The 20-something Anna Calvi seems an old soul. One of her biggest inspirations is the 19th-century classical composer Claude Debussy; two of her largest fans and champions are Brian Eno and Nick Cave. But her explosive blend of raunchy blues guitar; sultry, powerful vocals; and dark-clouded atmospheric swirls is a fresh take. We recently caught up with the self-admittedly shy Calvi from her hometown of London.

Paste: How does it feel to have attracted so much incredible press before your first album was released?
Calvi: Well, it’s just nice to know people have really responded to the record. When I was making it, I just wanted to make something that was true and honest to me and not worry about whether it was commercial or familiar to other trends that were happening in music. So I’m really glad I stuck to my very strong vision of what I wanted to make and didn’t make any compromises, and it’s always nice that other people like it.

Paste: How do you feel about the direction music is going?
Calvi: I just don’t concern myself with it very much. Obviously there are artists around today that I really love like Antony and the Johnsons, who I really think is incredible. But I’m just not interested in music that’s meant to be hot and new. I just require a lot from the music, and I’m really emotional about what I listen to.

Paste: Do you have any other current musicians that you appreciate?
Calvi: I really like Animal Collective, and there’s a band called The Invisibles, who are amazing.
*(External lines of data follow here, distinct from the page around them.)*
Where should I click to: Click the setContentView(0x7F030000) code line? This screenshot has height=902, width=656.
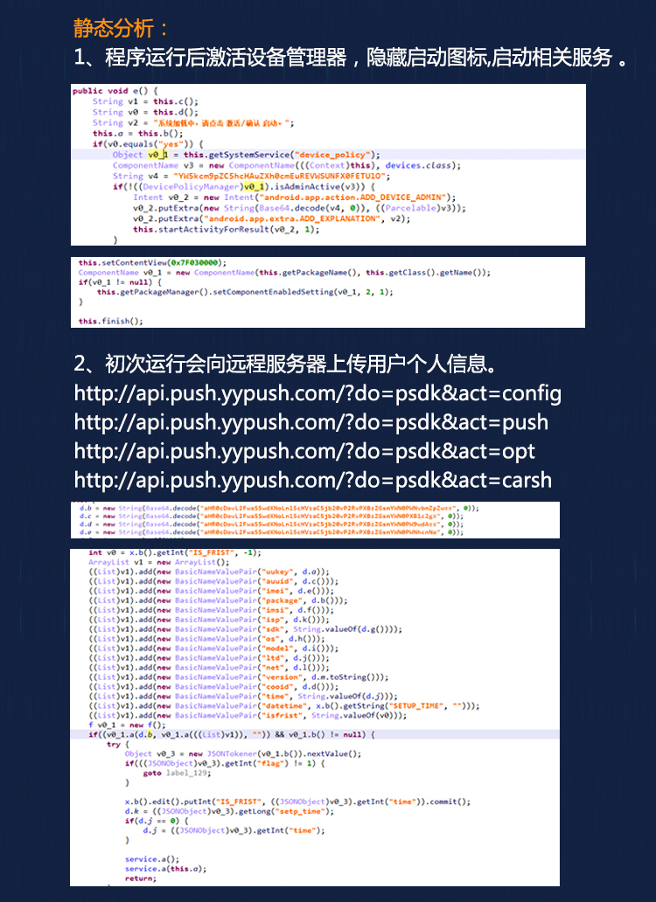[x=151, y=262]
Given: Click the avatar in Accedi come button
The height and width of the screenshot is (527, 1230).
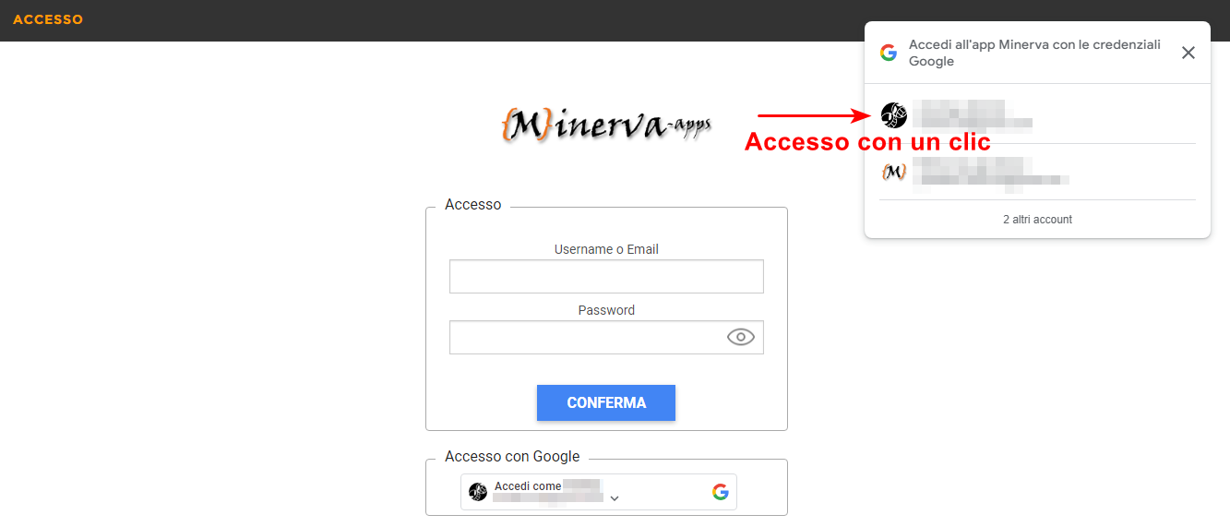Looking at the screenshot, I should tap(477, 492).
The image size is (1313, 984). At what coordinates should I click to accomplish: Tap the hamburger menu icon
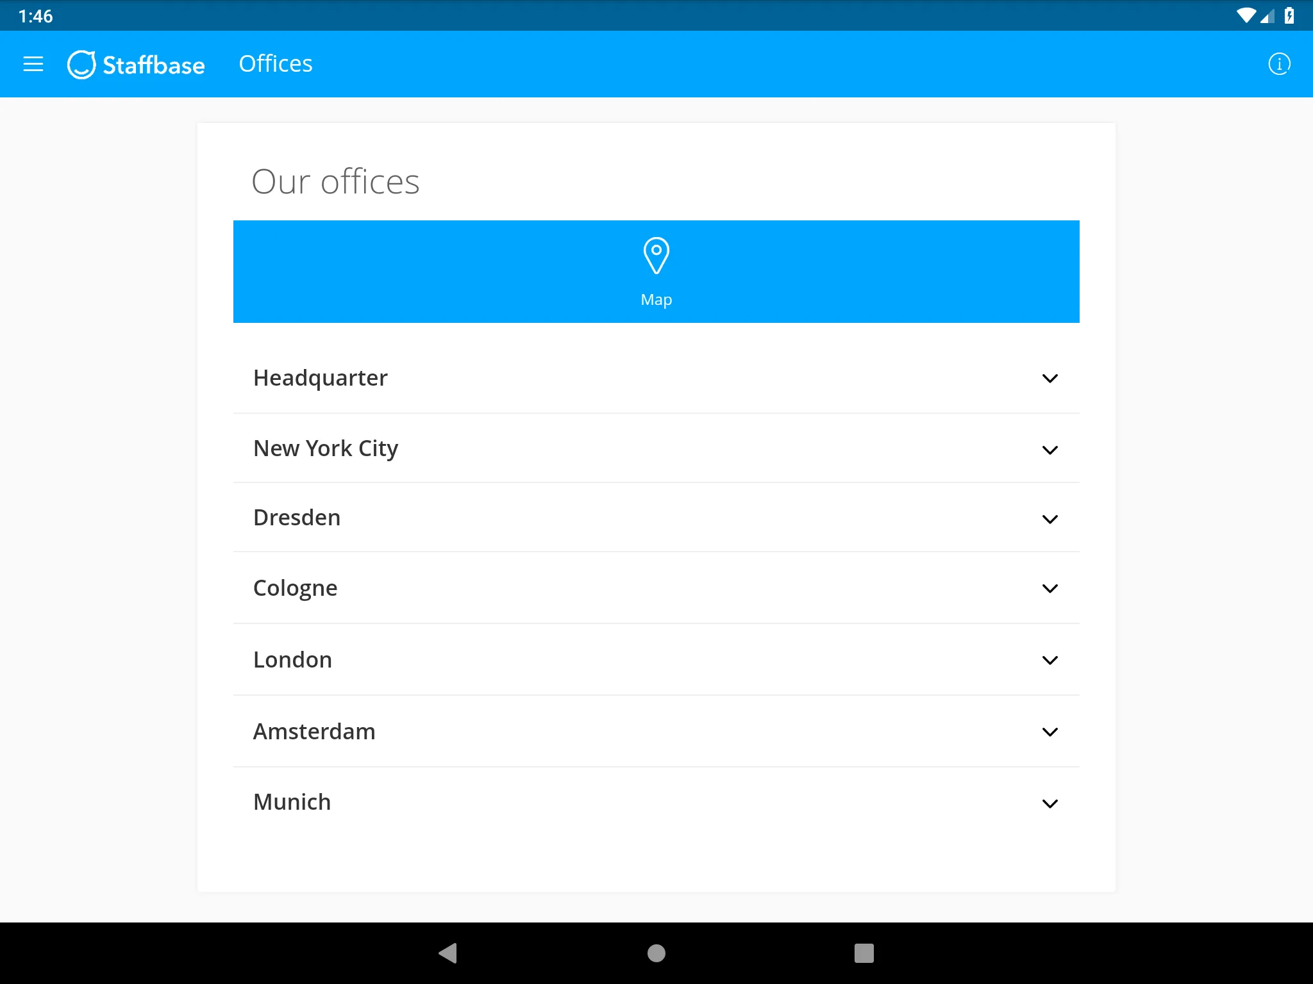33,64
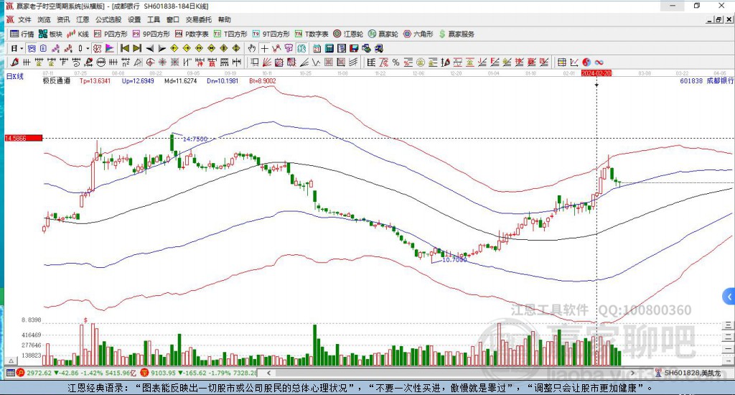
Task: Open the 文件 menu
Action: point(25,19)
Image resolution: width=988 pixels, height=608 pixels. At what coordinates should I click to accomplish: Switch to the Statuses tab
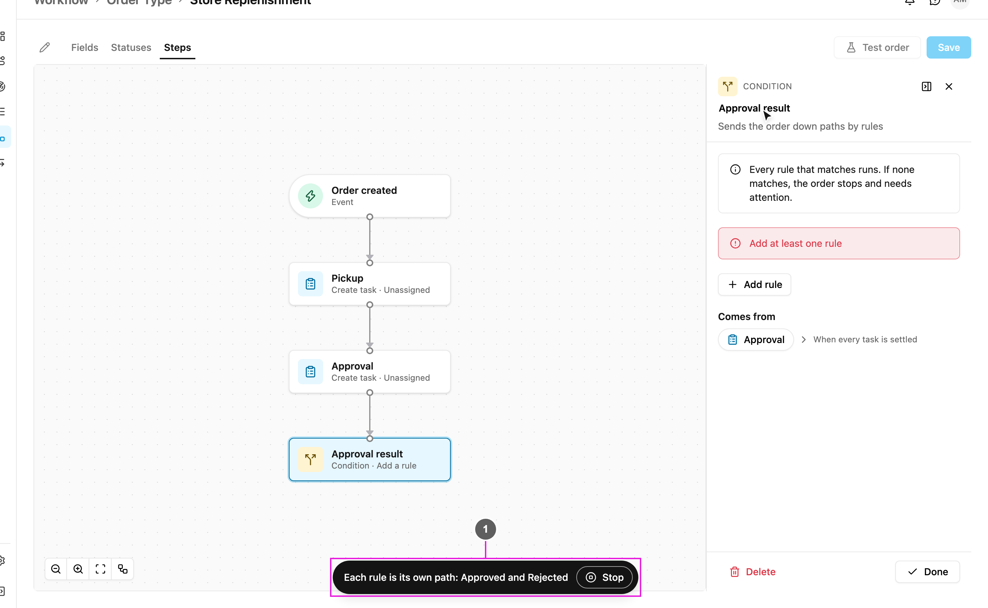(x=131, y=47)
Paste: I read that some of your biggest influences are classical composers. How do they influence your sound?
Calvi: Well I think the kind composers I really like, like Dubyesee, what I get from the music is a real sense of atmosphere, [long, inaudible passage] and the music is extremely inspiring and very emotive.

Paste: Some artists don’t agree with the labels critics give them, like folk or Americana, so if you could describe your own music, how would you describe it?
Calvi: I don’t really like trying to describe it like that. In my ideal world, no music would be described as anything because you could just listen to it and make your own decisions on how it made you feel.

Paste: You mention the Devil a lot in your music. Can you elaborate on that?
Calvi: Well, it’s not really the Devil in the literal sense. It’s more using an example of how a feeling might take you over, and the idea being out of control and finding a way to survive that feeling.

Paste: What was the reason behind opening the record with a purely instrumental track?
Calvi: I really want to create a whole new world for my songs to inhabit. I really want to take the listener into that world, and you need to be hypnotized into being in that world to be taken into a different atmosphere. That’s why I wanted to use a track that set the tone of the album.

Paste: How would you describe that world?
Calvi: I don’t feel I need to describe it. I think when you listen to it, you hear it.

Paste: How does it feel to have Nick Cave and Brian Eno to recognize you as one of the great musicians to have come along?
Calvi: I feel really honored to have their support, and it’s honestly a huge thing in my life, knowing them and having their support.